=== Problem statement ===
Please make an exact copy of the lines from the one holding "Given: Change the" through the end of the data, both ends included, with no pictures.

══ Exercise data ══

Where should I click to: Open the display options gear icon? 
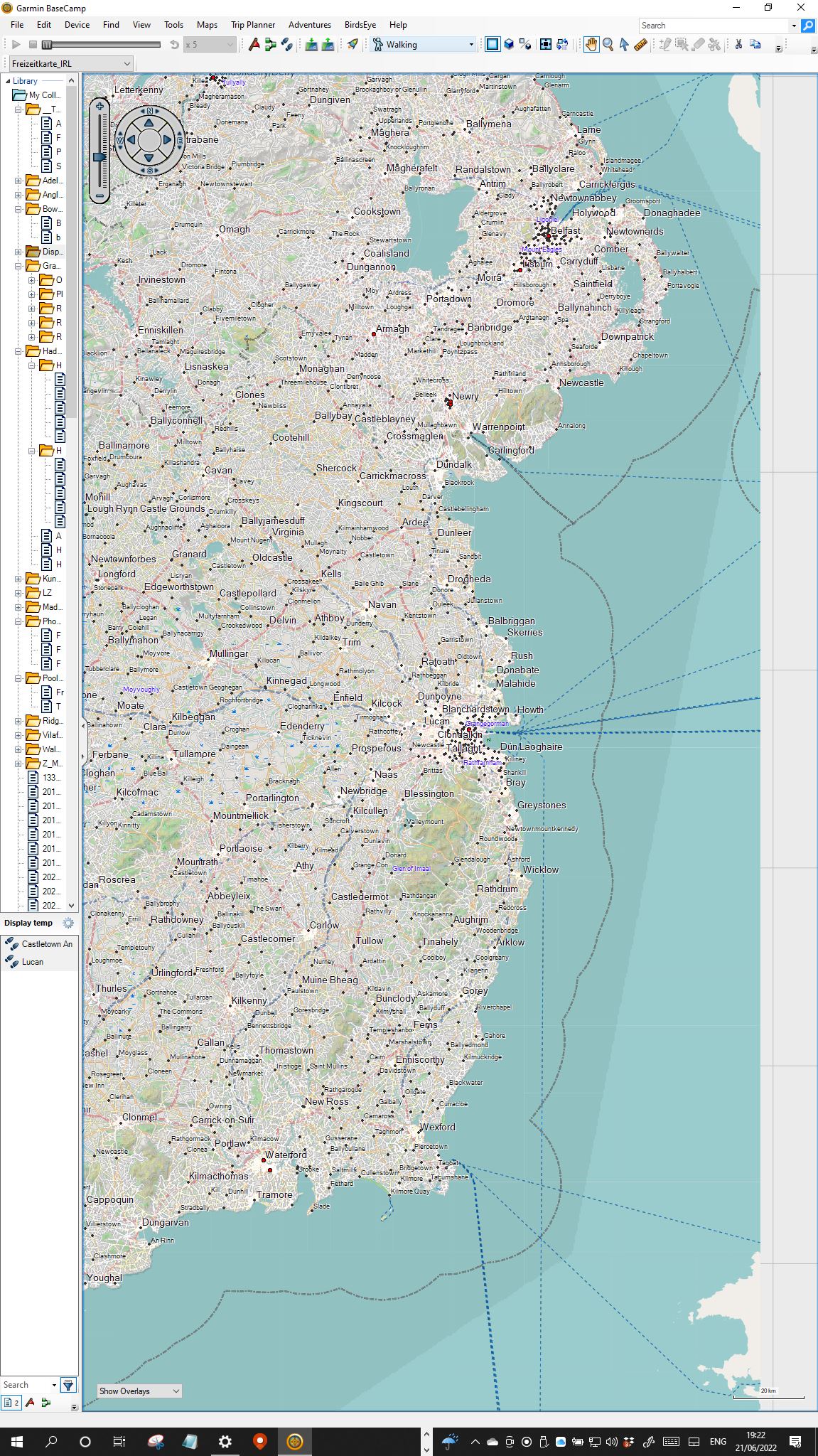pos(68,923)
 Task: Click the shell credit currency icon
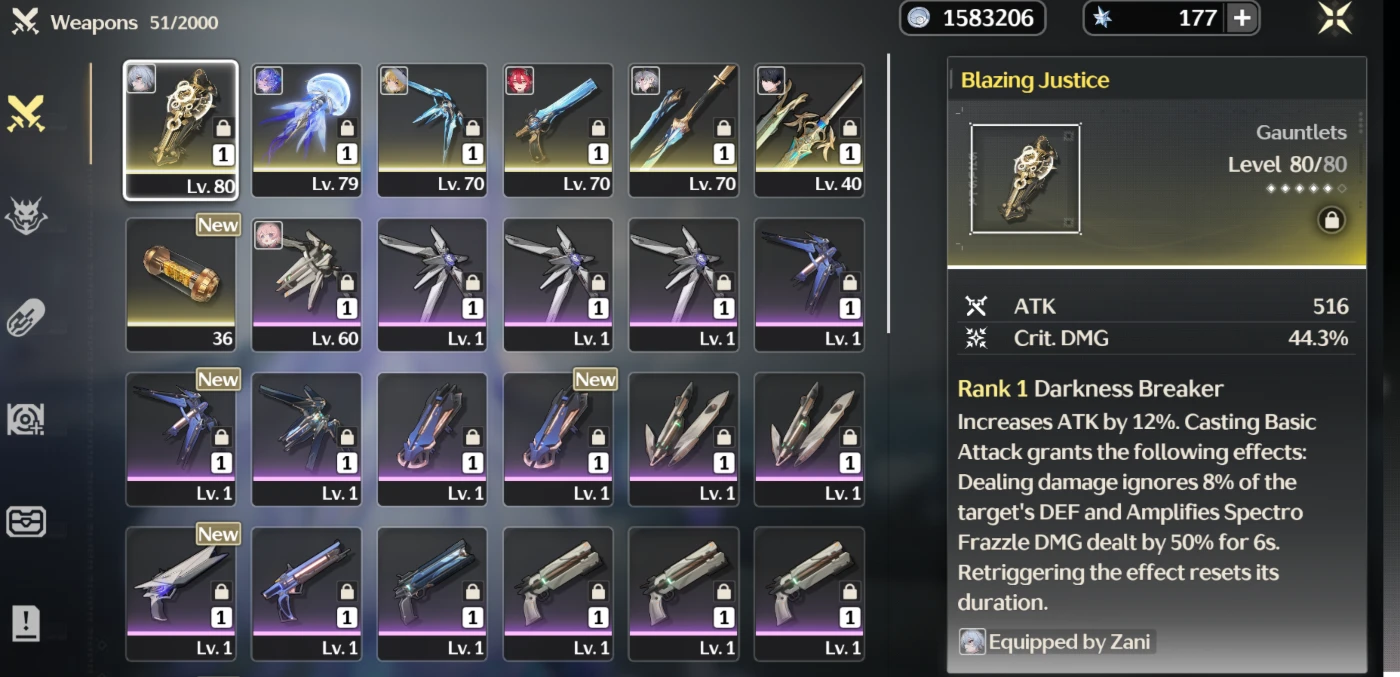[x=919, y=18]
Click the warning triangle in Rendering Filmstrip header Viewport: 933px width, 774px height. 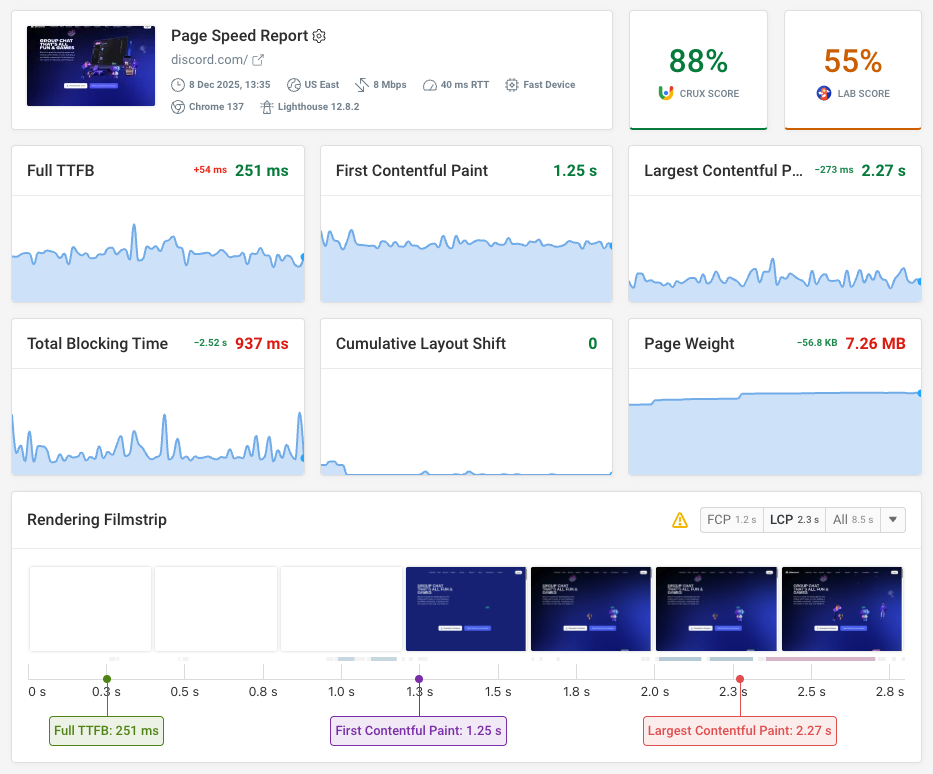[x=680, y=519]
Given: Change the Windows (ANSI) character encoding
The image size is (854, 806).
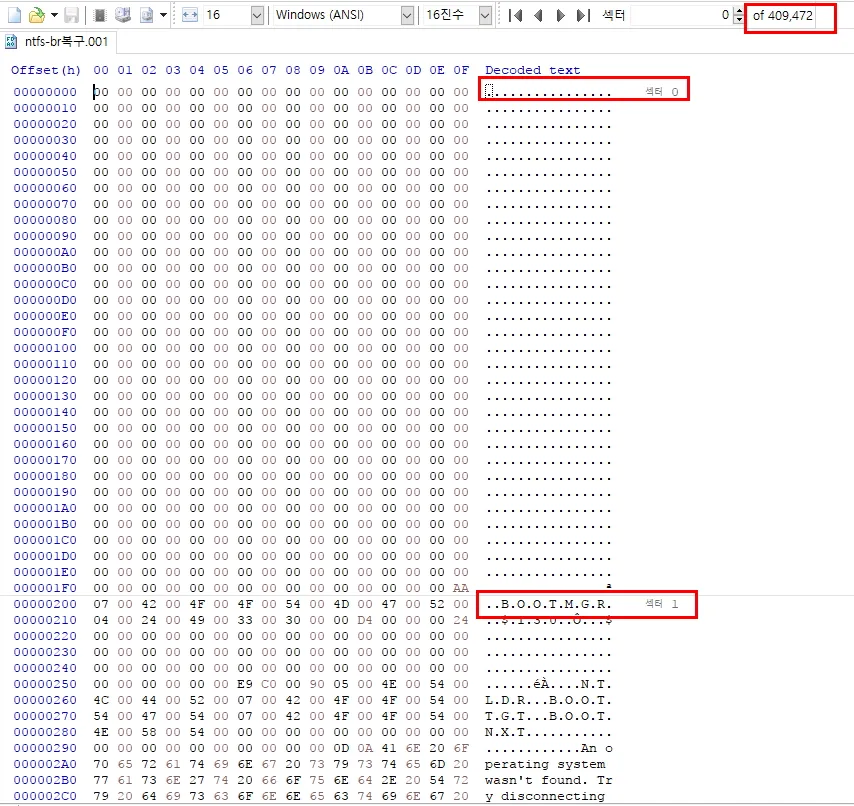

═══

=== Answer to this task ===
Given: Change the Windows (ANSI) character encoding
The image size is (854, 806).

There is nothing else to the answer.